Even with the state’s $5000 annual stipend as motivation, some teachers still hesitate to pursue National Board certification because of the additional workload. In truth, quality teachers are already doing much of what is required in the certification process, though it does require documentation and reflective analysis. Teresa Tartar, an AP Calculus teacher, said, “I think it primarily just validated what I was already doing.”

Tartar’s approach to Proposition 1: “Teachers are committed to students and their learning” could be evidenced by any normal day in her classroom. Tartar stated, “I am passionate about my role in helping students to understand calculus. One of the ways I do that is by constantly modeling problem solving steps while asking my students questions that help them think deeper.”
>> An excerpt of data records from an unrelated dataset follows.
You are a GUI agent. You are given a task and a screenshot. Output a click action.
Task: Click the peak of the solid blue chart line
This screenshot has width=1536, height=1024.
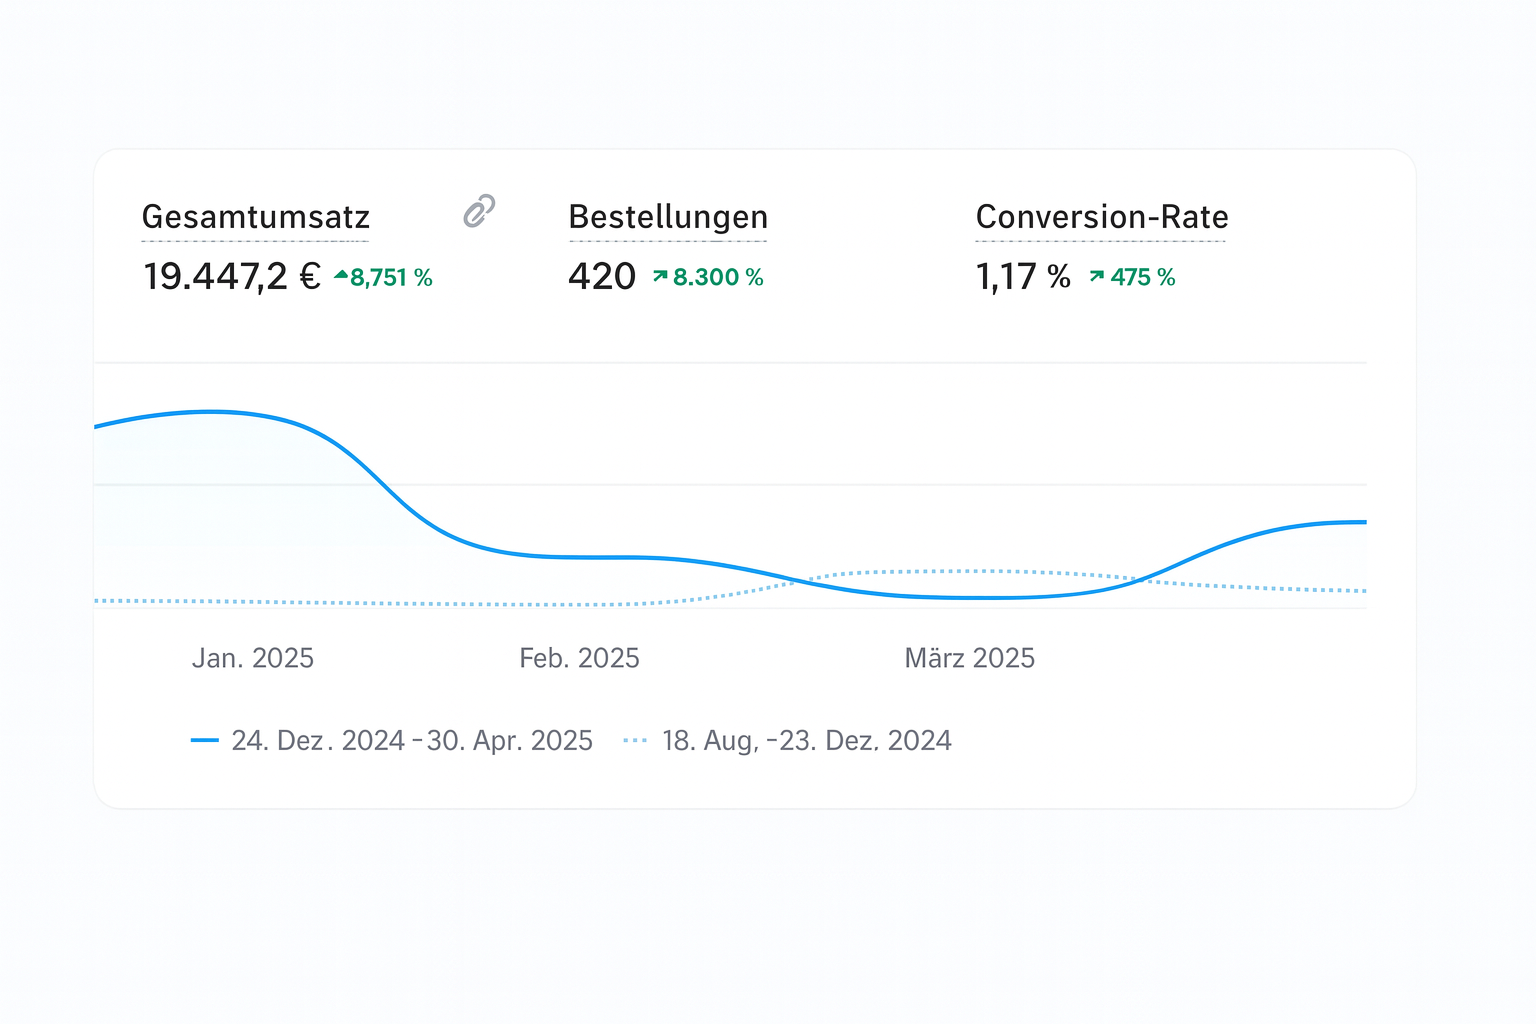click(x=211, y=412)
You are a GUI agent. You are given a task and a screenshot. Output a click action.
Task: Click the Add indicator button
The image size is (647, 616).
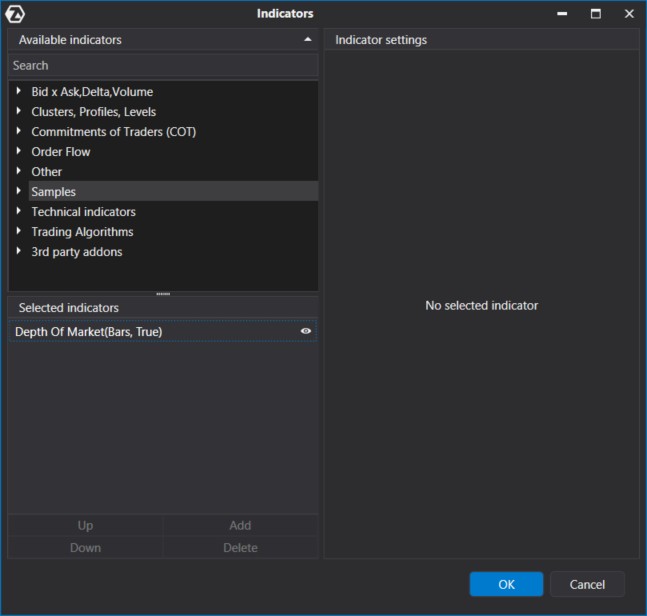pyautogui.click(x=240, y=526)
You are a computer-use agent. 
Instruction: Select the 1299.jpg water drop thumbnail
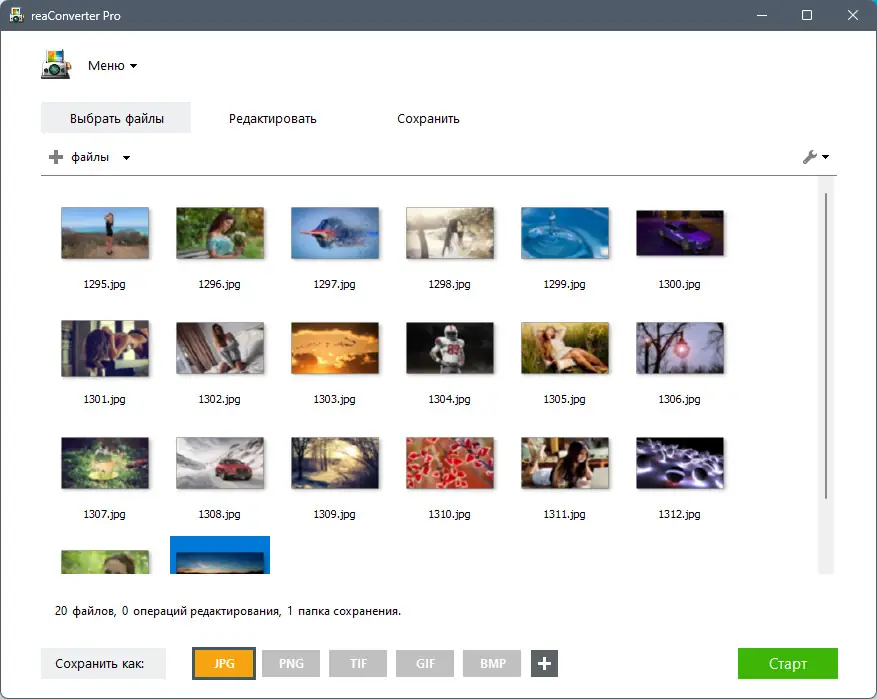pos(565,232)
Some teachers think they have to develop new material or devise new class procedures for the certification process. Tartar’s handling of Proposition 3: “Teachers are responsible for managing and monitoring student learning” is already part of her classroom routine. “I incorporate daily quizzes so that I not only get feedback on what they know, but also so that I can give feedback to them on their problem solving and communication skills. I am committed to making sure the feedback is timely by always returning quizzes and tests the following school day with my comments and corrections. I assign grades based primarily on their understanding of the material rather than just correct answers. Students keep their corrected tests and quizzes because I want them to have time to really look at my comments and corrections so that they can make improvements. I allow students to re-take exams, which not only takes some of the stress out of testing for them, but it also gives them an incentive to learn material that they may not have mastered the first time.”

Another perceived barrier to certification is time, but one professional development experience can provide evidence for multiple National Board propositions. For example, Proposition 4 states, “Teachers think systematically about their practice and learn from experience.” Tartar said, “I have been participating in the Advanced Placement Calculus Reading for 12 years, and it is by far the best professional development that I have experienced. By grading AP exams, I learn common mistakes so that I can help my own students avoid them.” Attending the AP Calculus Reading also meets Proposition 5: “Teachers are members of learning communities.” Tartar added, “Perhaps the greatest benefit to me though has been the opportunity to network with fellow high school and college calculus teachers from across the globe. Not only do I get to share valuable resources and teaching strategies, but I have a built-in support group of calculus experts.”

The National Board certification process is much more about documenting and reflecting on a teacher’s existing best practices rather than creating “busy work” for teachers.